The topic of tradeoffs is explored further in the Pareto curve visible in section 3B. Through the pareto curve we can see the dramatic increases in cost to decontaminate even just a single square kilometer of apartment buildings as the required decontamination factor increases. We can also see an interesting phenomenon where there are only a few points that the curve takes, due to the limited number of different combinations of decontamination methods.
It is worth noting that all of the costs we've seen have been on the low side compared to what the Japanese government has been spending on cleanup. This is not necessarily due to inefficiencies in the Japanese government, but instead due to modeling constraints, as this model does not consider many externalities like disposal and treatment of waste, mangerial and logistical costs, or compensation for relocated peoples. Also, there will be many other inherent constraints for a given situation that the user would need to consider that are not modelled here, which will naturally also increase costs.

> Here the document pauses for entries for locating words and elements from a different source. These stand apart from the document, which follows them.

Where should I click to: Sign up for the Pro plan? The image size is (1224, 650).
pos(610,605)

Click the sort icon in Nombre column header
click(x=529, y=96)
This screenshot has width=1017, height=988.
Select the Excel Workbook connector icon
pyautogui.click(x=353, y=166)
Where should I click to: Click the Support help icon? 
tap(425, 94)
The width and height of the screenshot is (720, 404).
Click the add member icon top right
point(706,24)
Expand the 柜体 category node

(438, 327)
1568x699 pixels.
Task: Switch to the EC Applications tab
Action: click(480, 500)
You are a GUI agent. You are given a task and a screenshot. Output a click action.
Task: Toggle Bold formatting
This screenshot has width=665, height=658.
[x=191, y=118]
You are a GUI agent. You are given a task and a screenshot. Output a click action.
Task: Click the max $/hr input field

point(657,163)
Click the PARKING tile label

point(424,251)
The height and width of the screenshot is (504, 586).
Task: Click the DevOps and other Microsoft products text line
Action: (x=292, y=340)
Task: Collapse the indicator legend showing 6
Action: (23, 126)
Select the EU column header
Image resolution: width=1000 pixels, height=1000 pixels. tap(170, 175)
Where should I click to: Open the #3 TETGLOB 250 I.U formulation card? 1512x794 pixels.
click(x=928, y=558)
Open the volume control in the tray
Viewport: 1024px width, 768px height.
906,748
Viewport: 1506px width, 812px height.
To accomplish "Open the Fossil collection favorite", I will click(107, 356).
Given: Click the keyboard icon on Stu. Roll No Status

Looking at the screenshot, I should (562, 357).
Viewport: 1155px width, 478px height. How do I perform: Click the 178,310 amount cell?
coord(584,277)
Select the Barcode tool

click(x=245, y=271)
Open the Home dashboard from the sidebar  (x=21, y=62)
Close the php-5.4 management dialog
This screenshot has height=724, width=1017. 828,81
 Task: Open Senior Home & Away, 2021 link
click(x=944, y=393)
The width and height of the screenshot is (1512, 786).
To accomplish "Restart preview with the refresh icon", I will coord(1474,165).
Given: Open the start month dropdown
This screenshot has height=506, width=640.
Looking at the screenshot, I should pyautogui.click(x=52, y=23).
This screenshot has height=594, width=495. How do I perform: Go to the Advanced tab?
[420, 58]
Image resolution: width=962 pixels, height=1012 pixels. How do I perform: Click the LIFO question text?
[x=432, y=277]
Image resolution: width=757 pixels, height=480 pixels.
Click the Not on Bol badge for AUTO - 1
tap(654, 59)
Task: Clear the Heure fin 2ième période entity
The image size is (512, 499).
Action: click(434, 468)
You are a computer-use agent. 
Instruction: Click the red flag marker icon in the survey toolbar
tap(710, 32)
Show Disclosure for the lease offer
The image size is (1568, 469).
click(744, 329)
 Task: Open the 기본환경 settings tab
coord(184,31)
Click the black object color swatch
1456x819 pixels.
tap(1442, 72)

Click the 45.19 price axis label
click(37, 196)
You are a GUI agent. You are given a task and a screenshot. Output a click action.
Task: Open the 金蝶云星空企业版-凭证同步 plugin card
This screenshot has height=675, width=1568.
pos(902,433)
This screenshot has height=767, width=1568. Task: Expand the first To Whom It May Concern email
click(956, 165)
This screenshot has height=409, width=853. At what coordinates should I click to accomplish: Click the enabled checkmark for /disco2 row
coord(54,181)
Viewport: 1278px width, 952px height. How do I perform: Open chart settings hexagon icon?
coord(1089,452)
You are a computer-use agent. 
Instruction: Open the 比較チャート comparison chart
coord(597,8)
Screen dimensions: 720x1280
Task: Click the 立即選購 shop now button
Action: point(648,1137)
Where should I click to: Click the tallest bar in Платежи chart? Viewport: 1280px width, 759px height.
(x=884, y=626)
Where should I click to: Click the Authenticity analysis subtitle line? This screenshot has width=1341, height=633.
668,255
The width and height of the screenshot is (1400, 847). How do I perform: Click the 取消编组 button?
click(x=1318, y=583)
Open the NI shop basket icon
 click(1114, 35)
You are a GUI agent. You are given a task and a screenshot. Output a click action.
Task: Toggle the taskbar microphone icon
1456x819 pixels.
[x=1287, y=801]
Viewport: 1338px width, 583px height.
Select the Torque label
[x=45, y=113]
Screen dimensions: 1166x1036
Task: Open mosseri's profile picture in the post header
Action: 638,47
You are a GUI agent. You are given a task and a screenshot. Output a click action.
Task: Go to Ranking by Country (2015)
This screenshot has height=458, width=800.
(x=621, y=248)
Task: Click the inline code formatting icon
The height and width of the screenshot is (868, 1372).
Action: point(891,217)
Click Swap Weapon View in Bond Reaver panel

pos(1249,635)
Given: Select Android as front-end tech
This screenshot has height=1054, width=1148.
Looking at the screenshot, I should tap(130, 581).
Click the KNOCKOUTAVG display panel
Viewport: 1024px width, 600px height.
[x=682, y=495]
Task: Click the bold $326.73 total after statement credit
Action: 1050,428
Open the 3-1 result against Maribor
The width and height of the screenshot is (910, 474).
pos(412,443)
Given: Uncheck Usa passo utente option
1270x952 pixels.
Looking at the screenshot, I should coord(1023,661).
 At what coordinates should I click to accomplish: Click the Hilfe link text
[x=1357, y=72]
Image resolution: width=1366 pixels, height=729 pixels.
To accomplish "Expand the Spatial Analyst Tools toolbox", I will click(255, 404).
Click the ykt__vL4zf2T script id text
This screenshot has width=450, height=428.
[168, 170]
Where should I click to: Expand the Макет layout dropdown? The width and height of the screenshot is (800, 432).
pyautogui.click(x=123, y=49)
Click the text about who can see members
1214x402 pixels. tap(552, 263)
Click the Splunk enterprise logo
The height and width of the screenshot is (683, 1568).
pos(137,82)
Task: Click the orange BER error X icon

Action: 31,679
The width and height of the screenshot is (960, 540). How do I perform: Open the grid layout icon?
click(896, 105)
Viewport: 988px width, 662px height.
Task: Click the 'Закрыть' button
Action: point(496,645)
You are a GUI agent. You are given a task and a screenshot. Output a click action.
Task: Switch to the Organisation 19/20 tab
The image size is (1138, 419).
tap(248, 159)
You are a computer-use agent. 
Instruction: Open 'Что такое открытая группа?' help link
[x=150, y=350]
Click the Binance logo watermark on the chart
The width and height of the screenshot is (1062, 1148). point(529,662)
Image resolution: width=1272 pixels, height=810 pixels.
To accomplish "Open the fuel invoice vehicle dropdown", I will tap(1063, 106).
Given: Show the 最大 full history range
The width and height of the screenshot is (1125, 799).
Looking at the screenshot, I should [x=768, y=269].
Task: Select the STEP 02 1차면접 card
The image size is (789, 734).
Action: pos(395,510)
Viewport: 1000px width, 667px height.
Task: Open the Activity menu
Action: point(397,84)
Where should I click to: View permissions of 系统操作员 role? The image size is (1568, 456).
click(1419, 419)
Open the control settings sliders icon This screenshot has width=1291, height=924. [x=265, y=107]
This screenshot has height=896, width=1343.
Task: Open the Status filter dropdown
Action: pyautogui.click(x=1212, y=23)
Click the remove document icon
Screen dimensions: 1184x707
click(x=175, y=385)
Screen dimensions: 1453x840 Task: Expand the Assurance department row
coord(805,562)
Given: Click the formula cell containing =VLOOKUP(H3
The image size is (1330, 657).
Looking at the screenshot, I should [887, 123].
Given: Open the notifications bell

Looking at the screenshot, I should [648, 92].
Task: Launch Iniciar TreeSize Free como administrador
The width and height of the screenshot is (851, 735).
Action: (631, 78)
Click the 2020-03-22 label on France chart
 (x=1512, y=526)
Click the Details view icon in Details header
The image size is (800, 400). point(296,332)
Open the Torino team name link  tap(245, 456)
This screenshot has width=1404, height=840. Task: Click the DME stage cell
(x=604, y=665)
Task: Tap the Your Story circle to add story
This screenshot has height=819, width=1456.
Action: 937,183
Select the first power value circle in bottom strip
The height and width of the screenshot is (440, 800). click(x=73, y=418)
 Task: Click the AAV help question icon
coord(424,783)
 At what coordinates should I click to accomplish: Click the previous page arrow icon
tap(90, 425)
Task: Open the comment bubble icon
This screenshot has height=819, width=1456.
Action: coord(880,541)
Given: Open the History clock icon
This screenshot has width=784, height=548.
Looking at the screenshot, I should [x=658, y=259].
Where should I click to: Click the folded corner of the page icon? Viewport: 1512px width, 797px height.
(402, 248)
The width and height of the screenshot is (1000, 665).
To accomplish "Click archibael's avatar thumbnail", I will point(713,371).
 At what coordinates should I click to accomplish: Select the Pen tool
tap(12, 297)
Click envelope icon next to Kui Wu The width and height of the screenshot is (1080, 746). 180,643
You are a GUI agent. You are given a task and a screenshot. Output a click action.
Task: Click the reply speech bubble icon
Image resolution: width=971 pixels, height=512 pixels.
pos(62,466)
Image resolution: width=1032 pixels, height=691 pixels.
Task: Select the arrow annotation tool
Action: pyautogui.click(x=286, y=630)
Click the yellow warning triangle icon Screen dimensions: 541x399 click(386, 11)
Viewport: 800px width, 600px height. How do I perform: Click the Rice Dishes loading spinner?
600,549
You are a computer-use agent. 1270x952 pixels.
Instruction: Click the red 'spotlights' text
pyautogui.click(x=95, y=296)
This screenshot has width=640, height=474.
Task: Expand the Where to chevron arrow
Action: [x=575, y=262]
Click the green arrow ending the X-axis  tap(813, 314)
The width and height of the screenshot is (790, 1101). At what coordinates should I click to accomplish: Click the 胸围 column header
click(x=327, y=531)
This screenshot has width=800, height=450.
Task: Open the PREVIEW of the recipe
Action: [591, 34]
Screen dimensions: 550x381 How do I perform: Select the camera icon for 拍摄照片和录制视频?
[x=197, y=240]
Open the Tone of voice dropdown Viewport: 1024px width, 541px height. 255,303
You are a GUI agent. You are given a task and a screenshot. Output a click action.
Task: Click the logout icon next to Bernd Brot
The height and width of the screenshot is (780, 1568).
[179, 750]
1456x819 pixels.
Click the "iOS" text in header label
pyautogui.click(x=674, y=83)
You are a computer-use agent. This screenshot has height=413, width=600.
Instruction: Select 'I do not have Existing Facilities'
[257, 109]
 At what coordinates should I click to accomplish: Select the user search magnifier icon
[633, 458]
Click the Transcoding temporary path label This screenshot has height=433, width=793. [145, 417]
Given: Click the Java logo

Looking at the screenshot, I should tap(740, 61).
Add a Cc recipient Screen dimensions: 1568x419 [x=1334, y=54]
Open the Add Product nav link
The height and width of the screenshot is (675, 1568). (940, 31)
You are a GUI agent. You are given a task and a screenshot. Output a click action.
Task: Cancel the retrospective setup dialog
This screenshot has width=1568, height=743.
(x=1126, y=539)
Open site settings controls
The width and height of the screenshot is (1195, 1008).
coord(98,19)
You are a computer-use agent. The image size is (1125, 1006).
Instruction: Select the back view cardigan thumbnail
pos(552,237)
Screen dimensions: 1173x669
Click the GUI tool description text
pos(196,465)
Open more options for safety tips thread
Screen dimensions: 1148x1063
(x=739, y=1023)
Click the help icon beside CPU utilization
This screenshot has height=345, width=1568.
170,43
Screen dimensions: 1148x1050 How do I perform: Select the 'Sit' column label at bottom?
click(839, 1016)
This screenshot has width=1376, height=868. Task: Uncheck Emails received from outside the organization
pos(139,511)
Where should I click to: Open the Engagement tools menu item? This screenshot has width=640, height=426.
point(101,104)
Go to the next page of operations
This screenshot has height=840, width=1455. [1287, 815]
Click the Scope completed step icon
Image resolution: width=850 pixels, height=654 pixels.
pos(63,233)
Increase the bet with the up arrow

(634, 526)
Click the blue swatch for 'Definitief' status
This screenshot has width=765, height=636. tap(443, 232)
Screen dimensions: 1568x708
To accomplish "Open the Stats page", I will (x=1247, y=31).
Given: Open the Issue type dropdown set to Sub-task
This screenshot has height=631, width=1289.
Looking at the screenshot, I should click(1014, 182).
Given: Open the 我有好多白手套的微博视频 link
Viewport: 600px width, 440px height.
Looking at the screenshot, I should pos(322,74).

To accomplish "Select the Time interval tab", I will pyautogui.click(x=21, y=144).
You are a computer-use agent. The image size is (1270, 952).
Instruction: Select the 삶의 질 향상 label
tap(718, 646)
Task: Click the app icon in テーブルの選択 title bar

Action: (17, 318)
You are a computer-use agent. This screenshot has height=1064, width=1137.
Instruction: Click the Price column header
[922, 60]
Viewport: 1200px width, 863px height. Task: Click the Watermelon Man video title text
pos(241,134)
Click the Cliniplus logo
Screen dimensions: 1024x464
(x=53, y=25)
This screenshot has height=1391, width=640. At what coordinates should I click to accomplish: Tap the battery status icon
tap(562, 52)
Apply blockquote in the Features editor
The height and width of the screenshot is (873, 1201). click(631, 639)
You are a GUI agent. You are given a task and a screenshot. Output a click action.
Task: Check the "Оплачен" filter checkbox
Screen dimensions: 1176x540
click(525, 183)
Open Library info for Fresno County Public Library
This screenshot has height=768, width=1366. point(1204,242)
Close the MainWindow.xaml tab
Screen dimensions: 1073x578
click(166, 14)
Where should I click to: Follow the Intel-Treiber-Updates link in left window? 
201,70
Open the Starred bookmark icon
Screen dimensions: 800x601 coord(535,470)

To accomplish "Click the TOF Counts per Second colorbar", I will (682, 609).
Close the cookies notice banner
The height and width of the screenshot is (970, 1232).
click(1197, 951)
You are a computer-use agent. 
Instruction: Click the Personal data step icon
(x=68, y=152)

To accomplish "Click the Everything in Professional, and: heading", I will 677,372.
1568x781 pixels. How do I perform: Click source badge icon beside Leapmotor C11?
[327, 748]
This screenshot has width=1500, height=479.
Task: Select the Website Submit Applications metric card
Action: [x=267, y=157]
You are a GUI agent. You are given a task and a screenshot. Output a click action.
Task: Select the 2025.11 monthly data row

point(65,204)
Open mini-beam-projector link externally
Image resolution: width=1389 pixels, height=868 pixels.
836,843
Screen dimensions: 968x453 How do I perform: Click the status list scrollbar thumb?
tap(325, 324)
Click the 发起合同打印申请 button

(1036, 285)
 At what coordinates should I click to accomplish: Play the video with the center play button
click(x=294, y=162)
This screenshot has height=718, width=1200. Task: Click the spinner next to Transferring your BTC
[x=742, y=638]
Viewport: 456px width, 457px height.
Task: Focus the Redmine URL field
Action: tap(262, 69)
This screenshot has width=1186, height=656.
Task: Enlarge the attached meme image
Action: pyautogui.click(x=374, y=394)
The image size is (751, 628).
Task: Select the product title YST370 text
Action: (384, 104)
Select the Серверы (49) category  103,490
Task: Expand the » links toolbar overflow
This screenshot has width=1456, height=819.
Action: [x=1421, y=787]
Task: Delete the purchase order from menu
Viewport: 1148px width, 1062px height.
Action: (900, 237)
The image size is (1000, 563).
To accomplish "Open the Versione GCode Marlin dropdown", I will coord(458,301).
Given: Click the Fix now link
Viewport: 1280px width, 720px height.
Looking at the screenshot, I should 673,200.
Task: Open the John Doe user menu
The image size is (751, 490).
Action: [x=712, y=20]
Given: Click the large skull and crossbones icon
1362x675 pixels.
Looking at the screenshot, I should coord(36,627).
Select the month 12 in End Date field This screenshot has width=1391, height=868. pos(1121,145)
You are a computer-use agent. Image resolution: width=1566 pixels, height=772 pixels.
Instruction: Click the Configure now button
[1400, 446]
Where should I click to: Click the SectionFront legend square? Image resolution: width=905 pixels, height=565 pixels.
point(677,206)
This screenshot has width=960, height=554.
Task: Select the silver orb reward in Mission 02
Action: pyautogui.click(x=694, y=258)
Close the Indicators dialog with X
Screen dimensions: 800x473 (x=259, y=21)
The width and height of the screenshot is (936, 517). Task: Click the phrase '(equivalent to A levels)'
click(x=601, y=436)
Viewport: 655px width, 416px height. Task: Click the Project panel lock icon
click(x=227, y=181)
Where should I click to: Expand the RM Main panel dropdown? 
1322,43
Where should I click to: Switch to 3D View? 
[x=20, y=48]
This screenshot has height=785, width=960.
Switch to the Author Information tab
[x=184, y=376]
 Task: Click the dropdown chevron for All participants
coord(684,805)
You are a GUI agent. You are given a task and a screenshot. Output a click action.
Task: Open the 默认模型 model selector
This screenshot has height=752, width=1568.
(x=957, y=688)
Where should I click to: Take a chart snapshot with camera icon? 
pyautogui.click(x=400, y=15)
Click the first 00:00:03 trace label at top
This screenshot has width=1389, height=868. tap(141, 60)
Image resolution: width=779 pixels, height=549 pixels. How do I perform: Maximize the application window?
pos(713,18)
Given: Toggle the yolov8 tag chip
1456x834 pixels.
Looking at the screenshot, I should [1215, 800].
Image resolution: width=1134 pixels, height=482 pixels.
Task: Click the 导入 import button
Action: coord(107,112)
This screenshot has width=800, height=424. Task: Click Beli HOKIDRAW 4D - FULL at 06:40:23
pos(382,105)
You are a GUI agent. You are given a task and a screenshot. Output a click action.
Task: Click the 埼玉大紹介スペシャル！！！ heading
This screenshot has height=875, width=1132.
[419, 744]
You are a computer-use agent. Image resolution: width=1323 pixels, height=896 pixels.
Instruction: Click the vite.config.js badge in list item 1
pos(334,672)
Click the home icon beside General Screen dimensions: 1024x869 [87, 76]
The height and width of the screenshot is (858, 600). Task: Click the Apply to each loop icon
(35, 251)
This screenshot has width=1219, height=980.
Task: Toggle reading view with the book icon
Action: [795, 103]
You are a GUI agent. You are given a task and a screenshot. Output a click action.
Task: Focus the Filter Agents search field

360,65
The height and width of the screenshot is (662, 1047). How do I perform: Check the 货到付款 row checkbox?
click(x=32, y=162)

We have developed an optimization routine that allows decision makers to find optimal strategies for decontamining areas for human rehabitation, and demonstrated it on the Fukushima radiation release. A major potential future direction would be to add the ability to analyze the financial considerations at a larger level, allowing a decision maker with a fixed amount of money to prioritize areas for decontamination and others for condemnation (where former residents would never return, and no decontamination measures would be necessary). Furthermore, potential health effects could be modeled based on the various decontamination methods, allowing for a more holistic approach to finding optimal decontamination strategies that does not assume all people recieve the same doses doing the same activities.